WORK TO COMPLETE:
Check each statement against the article on wildfire response planning below, and answer yes or no with the deciding words from the article quoted: 1. The PODs Collaborative Fire Planning Workshop included three breakout sessions. 2. More than 450 people took part in the two-day workshop. 3. As of the spring of 2021, 43 national forests had used the PODs framework.

Advancing wildfire response planning
BY ALEXIS NEUKIRCH, DAVID CALKIN, CHRISTOPHER O’CONNOR, MATTHEW THOMPSON, CHRISTOPHER DUNN AND MICHAEL CAGGIANO
A team of fire managers developing PODs, potential wildfire operational delineations, on the Arapaho Roosevelt National Forest in February 2018.
Photo by Matt Thompson
PODs, potential wildfire operational delineations, give land managers, fire managers, partnering agencies, and at-risk communities a structured framework for developing landscape-scale wildfire response options before wildfires ignite.
“PODs are a great example of Forest Service research meeting the on-the-ground needs of the agency and the nation,” said Vicki Christiansen, USDA Forest Service chief, as she kicked off the virtual PODs Collaborative Fire Planning Workshop on Feb. 24.
“As a science-based agency and a learning organization, we are using PODs to integrate our best knowledge about fire management and the ability to collaboratively plan,” Christiansen said.
More than 450 land managers, planners, fire responders, scientists, and consultants participated in the two-day workshop hosted by the USDA Forest Service Rocky Mountain Research Station’s Wildfire Risk Management Science team and its partners at Oregon State University and Colorado Forest Restoration Institute. The workshop featured case studies presented by a diverse panel of speakers, presentations of challenges facing PODs implementation and use, and five breakout sessions for closer engagement.
Responding to wildland fire requires partnerships. As of the spring of 2021, 43 national forests across the United States have used the PODs framework together with their fire manager counterparts at other federal, state, county, and local agencies.

MATERIAL:
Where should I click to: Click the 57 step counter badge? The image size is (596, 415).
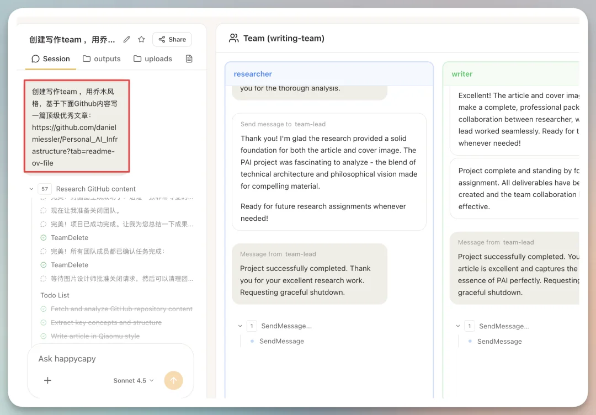(x=44, y=188)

SOLUTION TO THIS EXERCISE:
1. No: "five breakout sessions for closer engagement"
2. Yes: "More than 450 land managers, planners, fire responders, scientists, and consultants participated in the two-day workshop"
3. Yes: "As of the spring of 2021, 43 national forests across the United States have used the PODs framework"